10th Asia Europe People’s Forum (AEPF), Milan

Presse Release, October 16th 2014

The AEPF has been advocating for a more transparent and accountable ASEM process since 1998 and the development and adoption of our first People’s Vision.

For the first time the Asia Europe People’s Forum was invited to formally present our Final Declaration to ASEM itself.

In a session on the 16th October 2014 the Asia Europe People’s Forum, in a joint session with the Asia Europe Business Forum and the Asia Europe Parliamentary Forum presented our Final Declaration to Herman van Rompuy the President of the European Council, who was also Chair of ASEM10 and Jose Manuel Barroso, the President of the European Commission and the ASEM Heads of State and Government.

The Asia Europe Forum made two addresses to ASEM10, by Luciana Castellina, the Honorary President of the Associazione Ricreativa Culturale Italiana(ARCI) and Rex Varona of The Migrant Workers’ Forum.   The main points they based their presentations on are found below.  They were accompanied by Tina Ebro of the AEPF IOC and the Institute of Popular Democracy, The Philippines and Andy Rutherford of the AEPF IOC and Fresh Eyes – People to People Travel, UK.

At the end of their addresses they formally presented the agreed Final Declaration of AEPF10 to Herman van Rompuy as Chair of ASEM10.  They also formally presented a petition signed by many of the participants at AEPF10 on Sombath Somphone.

His petition reminded all ASEM member states of their human rights obligations, both domestically and internationally, demanded that the Lao Government complete their investigation into Sombath’s disappearance, make public the investigation report, and take forward the legal process against the perpetrators of the crime.  It also urged ASEM member states to monitor the fulfilment of these demands and ensure that Sombath and his family receive justice and that he is returned safely to them.

The main points of the presentations of the addresses to ASEM10, by Luciana Castellina, the Honorary President of the Associazione Ricreativa Culturale Italiana (ARCI) and Rex Varona of The Migrant Workers’ Forum.

We are proud to share with you the Final Declaration of the Asia Europe People’s Forum 10.

Over 400 representatives from community organisations, social movements and Trade Unions from 42 countries have a strong consensus that the dominant development approach over the last decades - based around the deregulation of markets, the increasing power of multinational corporations, and of unaccountable multilateral institutions and trade liberalisation - has failed in its aims to meet the needs and rights of all citizens, creating the conditions for poverty, inequality, environmental devastation and growing social unrest. 

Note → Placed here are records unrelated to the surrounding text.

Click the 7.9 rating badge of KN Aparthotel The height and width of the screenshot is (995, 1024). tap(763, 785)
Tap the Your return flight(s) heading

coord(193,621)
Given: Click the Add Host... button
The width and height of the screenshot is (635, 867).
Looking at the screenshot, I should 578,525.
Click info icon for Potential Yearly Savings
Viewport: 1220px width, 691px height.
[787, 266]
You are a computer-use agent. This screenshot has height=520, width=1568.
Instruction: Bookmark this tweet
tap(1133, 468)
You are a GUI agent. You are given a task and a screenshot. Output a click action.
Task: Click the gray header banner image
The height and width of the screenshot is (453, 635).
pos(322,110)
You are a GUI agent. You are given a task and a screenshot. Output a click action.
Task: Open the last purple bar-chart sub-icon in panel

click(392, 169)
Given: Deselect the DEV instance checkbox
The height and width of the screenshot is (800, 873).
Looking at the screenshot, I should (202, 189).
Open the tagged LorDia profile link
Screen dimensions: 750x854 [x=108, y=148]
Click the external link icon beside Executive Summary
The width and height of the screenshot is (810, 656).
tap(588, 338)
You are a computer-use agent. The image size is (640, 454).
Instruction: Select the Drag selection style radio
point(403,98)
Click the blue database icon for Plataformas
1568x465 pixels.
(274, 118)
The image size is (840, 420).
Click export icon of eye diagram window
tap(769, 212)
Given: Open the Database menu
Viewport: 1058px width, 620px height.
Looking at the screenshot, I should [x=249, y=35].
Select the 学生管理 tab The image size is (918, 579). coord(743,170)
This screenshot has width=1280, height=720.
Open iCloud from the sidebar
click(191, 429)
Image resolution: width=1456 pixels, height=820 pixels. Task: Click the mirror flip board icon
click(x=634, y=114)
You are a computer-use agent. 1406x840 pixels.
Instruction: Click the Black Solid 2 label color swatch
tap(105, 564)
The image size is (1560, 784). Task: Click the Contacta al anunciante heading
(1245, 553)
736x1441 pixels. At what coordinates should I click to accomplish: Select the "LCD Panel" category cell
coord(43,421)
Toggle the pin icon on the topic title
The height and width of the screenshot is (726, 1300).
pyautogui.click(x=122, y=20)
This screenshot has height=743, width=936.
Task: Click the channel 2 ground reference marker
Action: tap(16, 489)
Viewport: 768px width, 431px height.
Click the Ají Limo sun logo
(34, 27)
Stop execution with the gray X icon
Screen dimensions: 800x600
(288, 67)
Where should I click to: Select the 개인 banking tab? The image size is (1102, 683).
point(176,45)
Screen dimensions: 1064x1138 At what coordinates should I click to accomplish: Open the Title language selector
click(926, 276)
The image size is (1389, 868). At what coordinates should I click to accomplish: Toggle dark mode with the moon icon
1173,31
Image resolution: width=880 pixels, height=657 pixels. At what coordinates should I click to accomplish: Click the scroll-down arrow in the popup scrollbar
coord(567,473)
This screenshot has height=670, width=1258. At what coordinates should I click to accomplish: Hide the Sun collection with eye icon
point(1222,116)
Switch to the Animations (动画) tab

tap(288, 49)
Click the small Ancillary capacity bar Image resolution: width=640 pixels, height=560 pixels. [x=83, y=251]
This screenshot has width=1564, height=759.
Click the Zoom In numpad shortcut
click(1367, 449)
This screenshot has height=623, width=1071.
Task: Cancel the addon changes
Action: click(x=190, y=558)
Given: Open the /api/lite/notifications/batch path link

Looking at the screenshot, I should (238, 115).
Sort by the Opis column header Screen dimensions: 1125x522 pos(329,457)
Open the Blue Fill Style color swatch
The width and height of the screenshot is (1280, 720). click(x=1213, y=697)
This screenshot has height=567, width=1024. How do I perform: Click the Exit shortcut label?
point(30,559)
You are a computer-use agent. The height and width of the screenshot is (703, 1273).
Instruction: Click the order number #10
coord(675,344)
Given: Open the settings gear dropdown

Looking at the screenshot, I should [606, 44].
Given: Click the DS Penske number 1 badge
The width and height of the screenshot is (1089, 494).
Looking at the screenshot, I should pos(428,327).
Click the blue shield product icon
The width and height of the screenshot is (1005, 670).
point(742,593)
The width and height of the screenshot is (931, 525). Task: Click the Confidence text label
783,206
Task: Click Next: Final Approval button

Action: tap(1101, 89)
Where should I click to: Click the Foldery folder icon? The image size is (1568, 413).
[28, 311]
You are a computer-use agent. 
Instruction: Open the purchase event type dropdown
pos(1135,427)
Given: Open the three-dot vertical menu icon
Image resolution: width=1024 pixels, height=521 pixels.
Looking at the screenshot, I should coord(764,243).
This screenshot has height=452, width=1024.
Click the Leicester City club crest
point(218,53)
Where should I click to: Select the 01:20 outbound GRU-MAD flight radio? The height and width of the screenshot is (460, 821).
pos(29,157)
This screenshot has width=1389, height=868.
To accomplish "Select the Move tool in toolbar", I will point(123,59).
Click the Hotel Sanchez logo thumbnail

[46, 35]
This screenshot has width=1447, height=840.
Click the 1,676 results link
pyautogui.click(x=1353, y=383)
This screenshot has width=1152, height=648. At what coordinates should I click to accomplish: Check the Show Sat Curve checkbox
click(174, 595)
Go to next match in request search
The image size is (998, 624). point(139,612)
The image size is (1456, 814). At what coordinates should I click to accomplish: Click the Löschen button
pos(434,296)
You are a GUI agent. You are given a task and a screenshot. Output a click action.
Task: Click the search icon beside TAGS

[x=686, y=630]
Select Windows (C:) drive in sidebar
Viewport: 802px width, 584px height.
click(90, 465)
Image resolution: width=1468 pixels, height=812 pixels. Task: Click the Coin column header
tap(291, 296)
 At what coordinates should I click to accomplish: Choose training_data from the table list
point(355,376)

In Asia the crises are exacerbating widespread joblessness, precarious work and the profound social inequality which was already widespread before the present crises. In Europe the crises are creating indebtedness, precarious work, joblessness and insecurity. 

The powers of transnational corporations have become even more entrenched as ‘corporate capture’ of governance and policy processes spreads to more political arenas, giving business significant control over our lives and livelihoods. 

Despite the policy failures of trade liberalisation, market and financial deregulation and the privatisation of essential services and common goods, our governments continue to ignore the growing tangible consensus for fundamental policy changes.

There is a deep felt need and demand for change and for new people-centred policies and practices. 

We call on ASEM member governments to work together to adopt an alternative approach.  At the AEPF10 we reaffirmed our commitment to call on ASEM to work with urgency to replace the current trade and investment regime with the Alternative Trade Mandate.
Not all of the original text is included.